Mathew Ha, an analyst at Valens Global, a national security research institute, told VOA's Korean Service that the lack of oversight in cryptocurrency exchanges makes North Korea favor hacking digital exchanges over traditional financial institutions, such as the Bangladesh Bank, the country's central bank, where it attempted a billion-dollar heist in 2016.

“It is a bit easier [to hack cryptocurrency exchanges than banks] mainly because of the regulatory risks and the security options that a bank may have to make it harder for [hackers] to be able to penetrate,” Ha said. “North Koreans are actively targeting cryptocurrency exchanges… [as] their sanctions resistance strategies.”

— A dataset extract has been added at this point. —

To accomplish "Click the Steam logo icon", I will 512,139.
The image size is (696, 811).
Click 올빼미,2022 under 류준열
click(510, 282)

VOA’s Korean Service contacted North Korea’s permanent mission to the U.N. to ask about the allegations of its involvement in cryptocurrency thefts but did not obtain a response.

New revenue source

A report by cybersecurity firm Chainalysis found the number of cryptocurrency hacks and the amount of funds stolen increased sharply since 2017, the year the U.N. placed multiple sanctions on North Korea.

Identifying North Korean cyberhacking as “advanced persistent threats (APTs),” the report by Chainalysis pointed out North Korea netted nearly $400 million worth of digital assets by launching seven attacks in 2021.

Fred Plan, senior analyst at Mandiant Threat Intelligence, a cybersecurity firm, told VOA's Korean Service, “The fact that the cryptocurrency has had a lot of public interest, a lot of hype and very, very high market volatility is what makes it interesting for North Korea.”

Plan continued, “It’s very low risk for North Korea [relative] to some other kinds of operations they’re doing, but there’s potentially high reward.”

However, because cryptocurrencies are stored and their transactions are recorded in a digital ledger called a blockchain, digital currency hacks are traceable and could be preventable, Erin Plante, senior director of investigations at Chainalysis told VOA's Korean Service.

“Cryptocurrency is inherently transparent – it operates on public, immutable blockchain ledgers – and so cryptocurrency can be easier to trace than other forms of value transfer,” such as cash, Plante said.

“[Cryptocurrency] exchanges are able to freeze funds that are known to be tied to criminal activity, if they have the proper compliance processes and transactions monitoring tools in place. In some instances, exchanges were able to prevent the hackers from depositing or trading the stolen funds on their platforms,” continued Plante.

The Chainalysis report cites North Korea laundered more than $90 million in stolen crypto assets in 2021. In February of that year, the U.S. Justice Department indicted three North Korean military hackers for conducing cyberattacks to stealing more than $1.3 billion of money and cryptocurrency.

According to Ha, North Korea faces challenges when trying to cash in their cryptocurrency funds because it has to find a third-party intermediary to facilitate transactions. “They’re using the same [money laundering] tricks all over again, but in a different medium,” he said.

Young Gyo Kim contributed to this report.